At a press conference held this afternoon, Cornelius Kakapo, DWBS Director of Public Relations, said the map recall will create confusion in general and “wreak havoc among our citizens in the Spring…particularly, among our hibernators.” That havoc, he said, could result in food shortages, violence, “and, possibly, death.”
The map, which is officially known as the “Map of Tulip and other Bulb Beds in The Park and Environs,” is produced annually by the Small Animal Hibernating Community (SAHC), in association with the Confederation of Ground Squirrels (CGS), the Idiosyncratic Hibernators of The Park (IHOP), the Association of Distinct Hibernating Animals of The Park (ADHAP) and the Park Alliance of Chipmunks (PAC). The map is used in both Fall and Spring by a large number of The Park’s residents, including members of its many hibernating communities.

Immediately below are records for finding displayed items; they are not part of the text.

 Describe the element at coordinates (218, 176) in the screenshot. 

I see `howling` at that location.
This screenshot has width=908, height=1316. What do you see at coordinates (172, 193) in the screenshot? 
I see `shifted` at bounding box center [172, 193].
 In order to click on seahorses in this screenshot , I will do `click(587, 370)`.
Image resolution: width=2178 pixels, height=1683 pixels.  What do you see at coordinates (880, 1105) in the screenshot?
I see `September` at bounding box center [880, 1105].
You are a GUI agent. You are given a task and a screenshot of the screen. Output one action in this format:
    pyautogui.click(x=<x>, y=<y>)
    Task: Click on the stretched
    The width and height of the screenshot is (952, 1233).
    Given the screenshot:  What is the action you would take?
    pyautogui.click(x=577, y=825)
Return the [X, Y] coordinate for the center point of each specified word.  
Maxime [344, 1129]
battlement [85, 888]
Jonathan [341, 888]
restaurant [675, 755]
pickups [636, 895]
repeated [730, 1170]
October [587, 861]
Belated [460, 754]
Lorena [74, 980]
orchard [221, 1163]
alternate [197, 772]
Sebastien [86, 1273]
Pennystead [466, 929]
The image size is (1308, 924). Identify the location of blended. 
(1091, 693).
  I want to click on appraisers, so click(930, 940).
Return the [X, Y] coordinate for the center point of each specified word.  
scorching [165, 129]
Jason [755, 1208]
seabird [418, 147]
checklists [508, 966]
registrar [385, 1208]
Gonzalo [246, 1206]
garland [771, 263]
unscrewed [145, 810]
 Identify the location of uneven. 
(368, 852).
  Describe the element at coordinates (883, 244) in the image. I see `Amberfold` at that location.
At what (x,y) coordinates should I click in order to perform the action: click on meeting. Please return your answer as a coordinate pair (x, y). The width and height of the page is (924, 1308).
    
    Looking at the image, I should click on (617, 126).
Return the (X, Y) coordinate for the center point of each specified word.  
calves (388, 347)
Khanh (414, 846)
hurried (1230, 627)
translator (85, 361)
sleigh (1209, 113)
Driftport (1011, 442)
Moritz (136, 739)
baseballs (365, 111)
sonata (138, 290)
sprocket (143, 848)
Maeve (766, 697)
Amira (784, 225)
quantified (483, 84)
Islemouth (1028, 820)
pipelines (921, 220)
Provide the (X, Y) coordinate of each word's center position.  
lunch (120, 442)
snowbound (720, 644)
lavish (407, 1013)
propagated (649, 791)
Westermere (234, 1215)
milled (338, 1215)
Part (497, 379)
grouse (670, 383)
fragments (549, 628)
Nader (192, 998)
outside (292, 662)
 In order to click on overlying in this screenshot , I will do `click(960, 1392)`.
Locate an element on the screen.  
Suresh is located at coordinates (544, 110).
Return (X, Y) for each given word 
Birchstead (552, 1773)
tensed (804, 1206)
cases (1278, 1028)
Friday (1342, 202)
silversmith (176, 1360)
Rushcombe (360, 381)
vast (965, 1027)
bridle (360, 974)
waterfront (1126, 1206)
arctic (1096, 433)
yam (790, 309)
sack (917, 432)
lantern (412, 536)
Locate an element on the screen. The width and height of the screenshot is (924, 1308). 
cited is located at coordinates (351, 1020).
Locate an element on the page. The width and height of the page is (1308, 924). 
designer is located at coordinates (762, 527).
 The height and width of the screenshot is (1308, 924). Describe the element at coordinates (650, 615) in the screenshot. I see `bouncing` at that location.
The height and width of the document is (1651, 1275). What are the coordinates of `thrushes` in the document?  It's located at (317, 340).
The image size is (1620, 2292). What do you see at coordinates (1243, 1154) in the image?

The 2013 map, which was released November 1, was recalled on November 28, due to “changes beyond our control,” said a SpokesAnimal for the Confederation of Ground Squirels.
“Toxic substances were discovered in the bulbs’ planting areas and the decision was made to recall the map for the sake of Animals’ health and well-being. Unfortunately, the detection of these substances occurred after the map was distributed to our hibernators,” the SpokesAnimal said.
The DWBS’s Kakapo stressed the urgency of the situation, imploring the groups involved in researching and producing the map to rectify the situation as soon as possible.
“Our citizens, particularly our hibernators, rely on the [Tulip] map in the Spring. The map is the #1 Park resource for [finding] quick food sources. It is unthinkable that we should leave our fellow citizens without a reliable guide for food gathering. More importantly, the danger of [their] succumbing to chemical poisoning due to errors in the map make correcting the situation that much more urgent,” Kakapo said.